4 Responses to “Merlot ‘deserves more attention’ in Australia”

  1. Great article! Hits the nail on the head as to the confluence of factors required to create great Merlot. There is no reason why New World producers cannot create a world class Merlot wine from the right site, if the care is taken and if it given the respect it deserves. Australia is not all beaches and bbq and sunshine in a bottle. Explore the regions and sites capable of producing quality world class cool climate wines. To add to this discussion, on our site at Ruckus Estate, we have created a large parcel of four newer clones of Merlot snd have been blown away with the quality of the fruit. Now this parcel is mature, and based on that quality advantage, we have a single vineyard wine label. Very exciting times for Australian Merlot!

  2. Rita Richter says:

    Hear Hear!!! Thank you Chris. We agree.
    We moved to Tasmania in 1987 to establish our vineyard and grow Merlot & Pinot Gris
    Our Merlot is grown on clay soil, unirrigated,high density, (8800 vines/Ha) low crop and ages beautifully. Our crrent release is the 2008 as it takes that long for the wine to soften and be approachable…but it still has 6-8 yrs cellaring potential. Most of the ‘bad wrap’ that Merlot gets is due to it being made in ‘soft, sweet’ styles…mass produced and over cropped.

  3. Jeff Del Nin says:

    Australian Merlot clones have traditionally been poor. I remember reading something on the Yalumba Nursery site about clone 181 and how excited they were to be getting it. That clone is pedestrian, at best, and will only do well on the very best sites. Other clones such as cl. 347, make superior wine.

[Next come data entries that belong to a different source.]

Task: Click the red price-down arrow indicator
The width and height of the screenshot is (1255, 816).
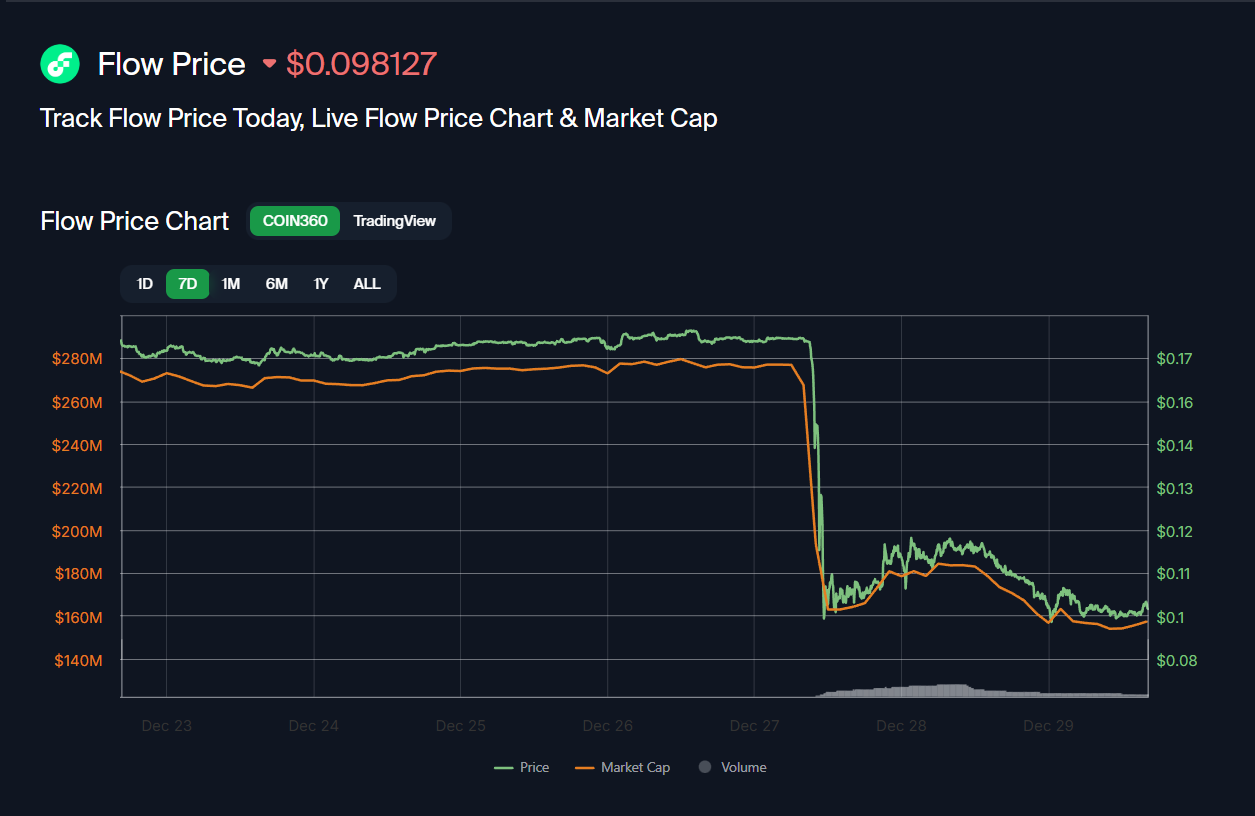Action: [269, 64]
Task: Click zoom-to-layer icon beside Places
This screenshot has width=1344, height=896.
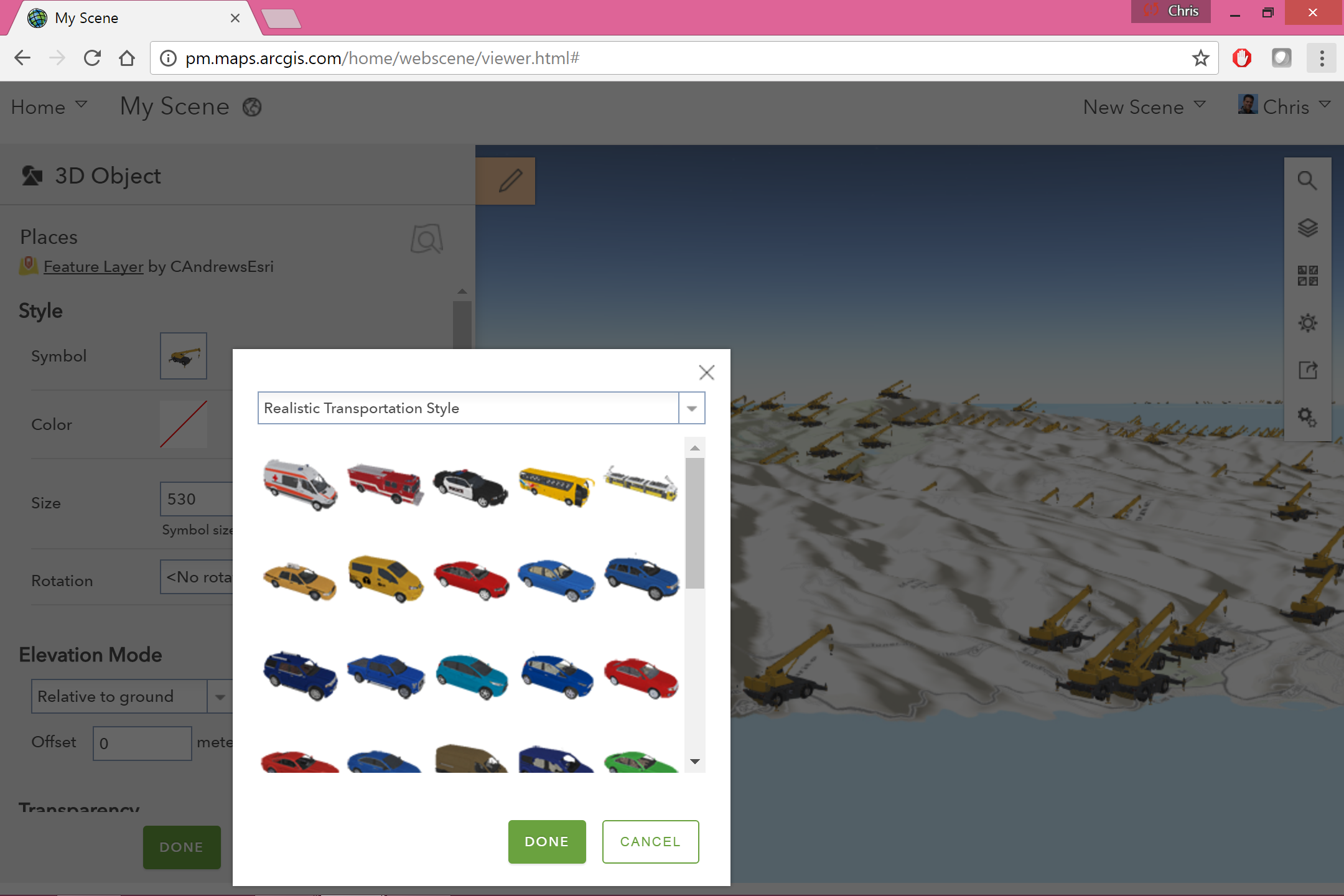Action: point(427,239)
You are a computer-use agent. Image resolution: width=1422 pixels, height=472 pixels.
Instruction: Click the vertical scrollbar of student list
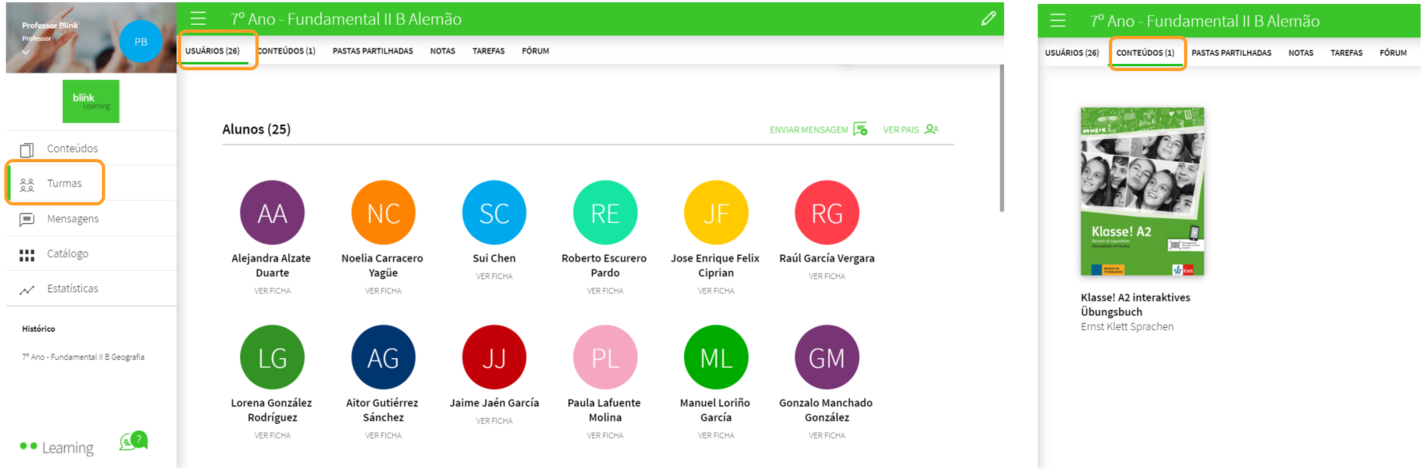(x=1001, y=140)
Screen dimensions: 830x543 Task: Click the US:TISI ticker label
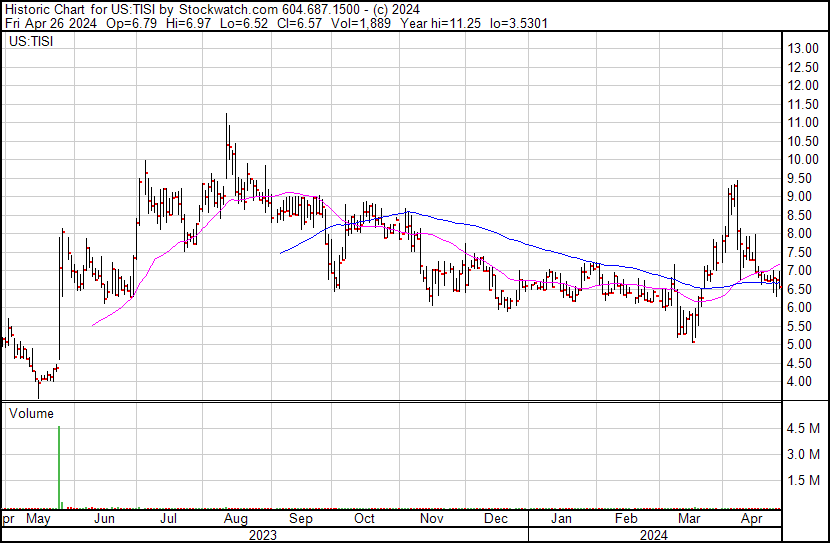30,42
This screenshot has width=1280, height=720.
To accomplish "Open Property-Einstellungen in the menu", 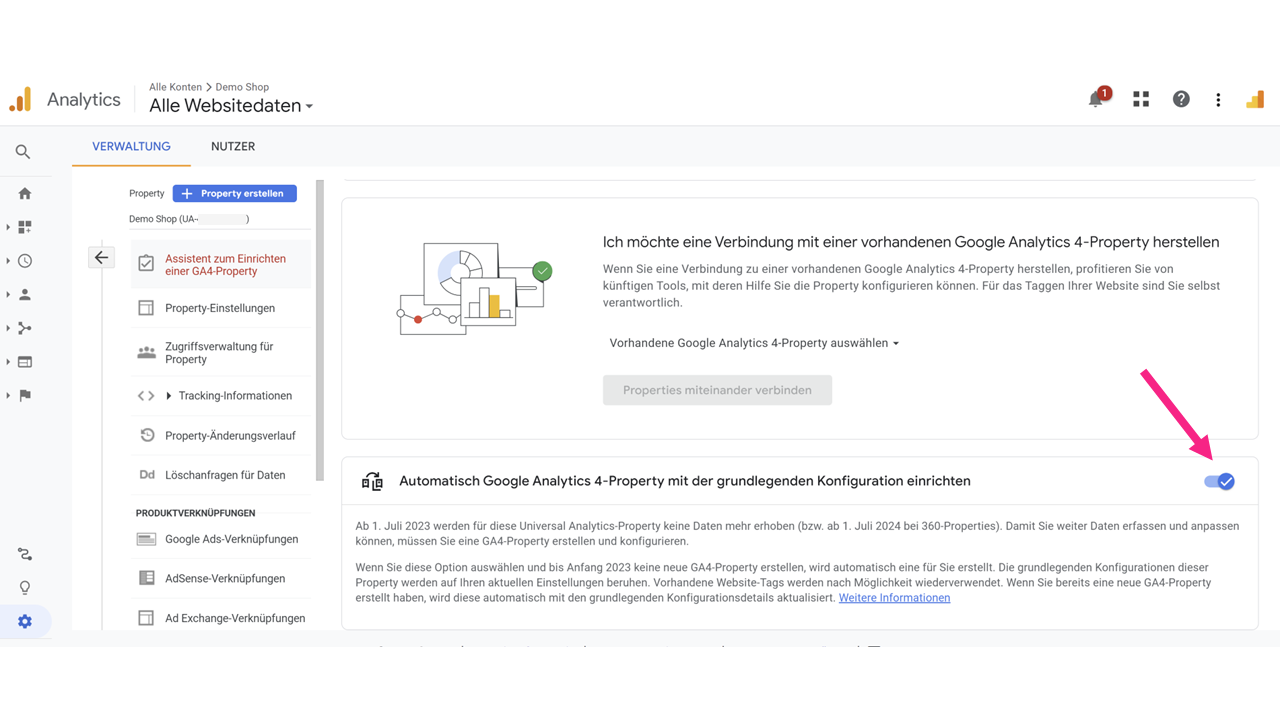I will (220, 308).
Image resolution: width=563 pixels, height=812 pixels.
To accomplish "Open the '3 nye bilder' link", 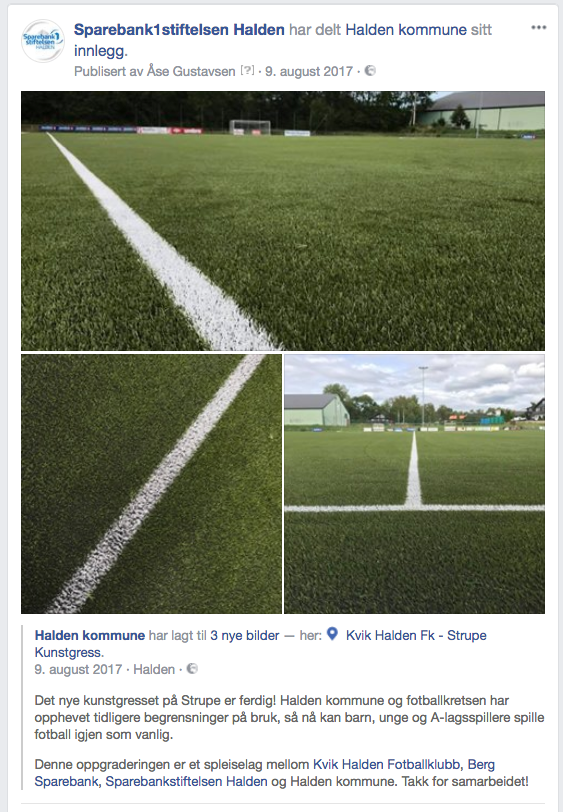I will [244, 635].
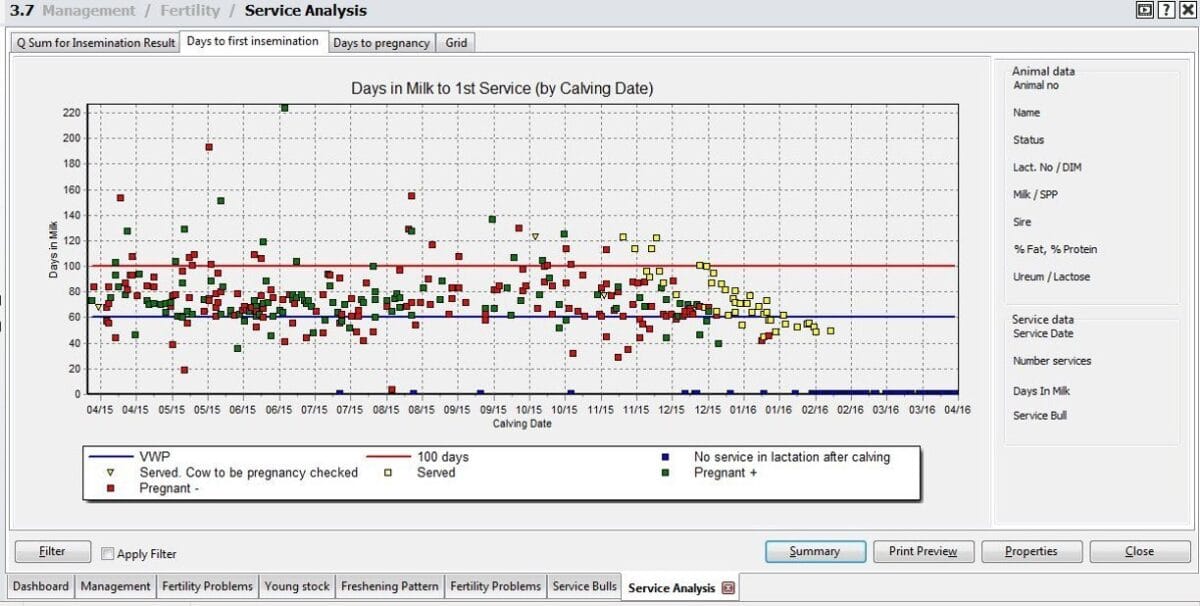The image size is (1200, 606).
Task: Open the Freshening Pattern bottom tab
Action: (x=389, y=587)
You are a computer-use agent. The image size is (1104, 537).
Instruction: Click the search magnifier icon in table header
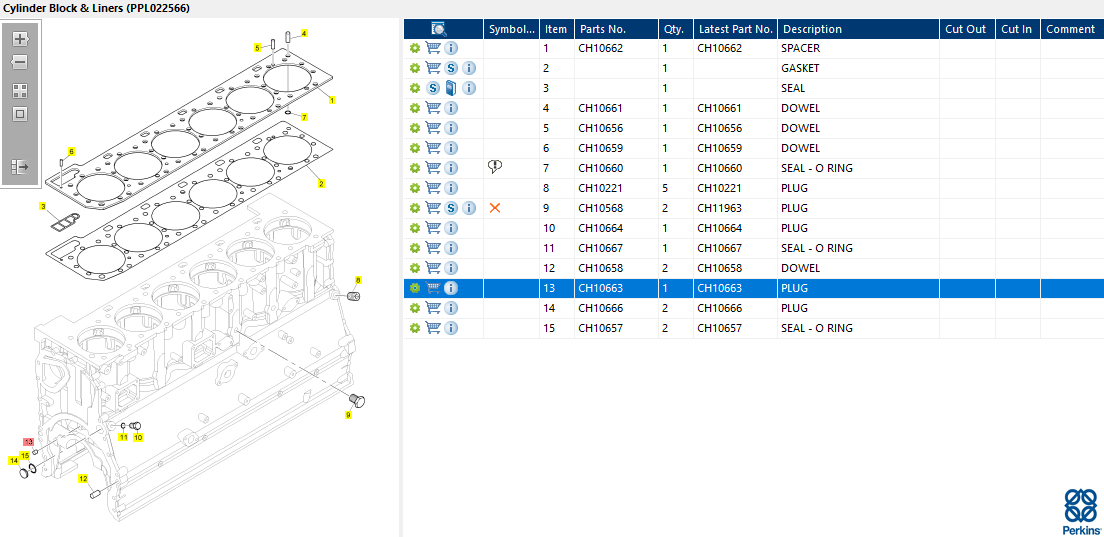pyautogui.click(x=439, y=29)
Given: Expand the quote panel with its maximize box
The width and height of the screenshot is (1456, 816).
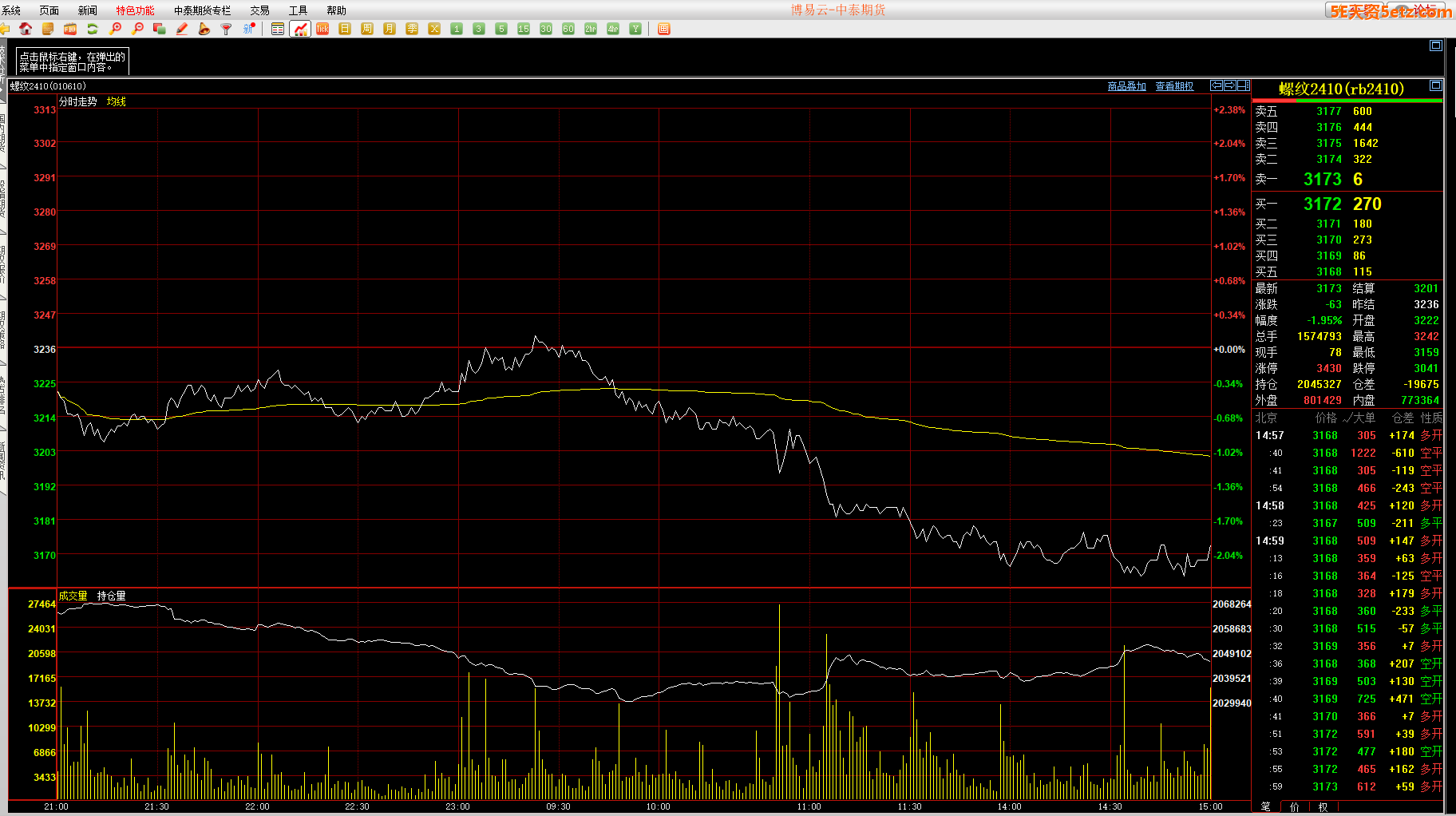Looking at the screenshot, I should (1435, 85).
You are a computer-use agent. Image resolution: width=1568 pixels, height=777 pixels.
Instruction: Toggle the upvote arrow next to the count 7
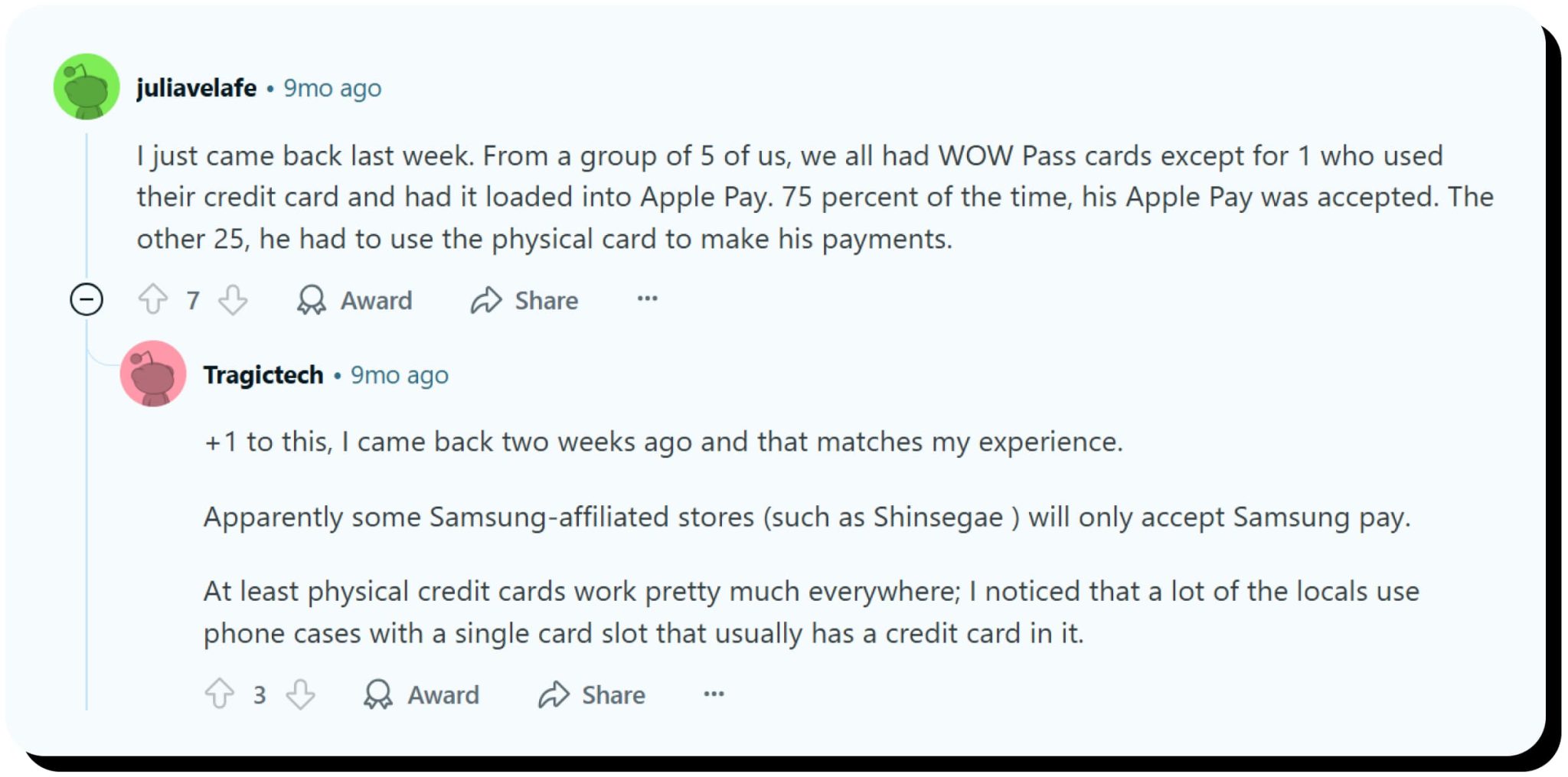(x=152, y=300)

    Merlot, despite being ubiquitous, is actually very hard to make into world class wine. I see only about 10% of my total production making it to a world class level, which comes from the best clones on the best sites (aspect and soil). I contrast that to Syrah, which makes about 85% world class wine in our vineyards with no special farming techniques applied.

    The rest of my merlot (90%) goes into nice price-friendly blends. It’s never green, but it’s just solid quality with generic dark fruit flavours with moderate density and minimal complexity. It’s role is primarily as a blending grape to which you add tannic and flavour intensity and complexity with cabs and petit verdot.

    In my estimation, merlot is tied with pinot is actually the heart-break grape. It’s tough to make a good stand-alone that commands a high price on it’s own.

  4. rob gibson says:

    Certainly USA has more experience with this variety. I enjoyed Chris’ most challenges ,and in particular growing winegrapes from Merlot and Pinot Noir, passion and persistence in the face of easier options is required. .Bordeaux show us that the ” holy grail ” is well worth seeking…unique wines of exemplary quality are possible and clonal improvement is all part of the Aussie experience too.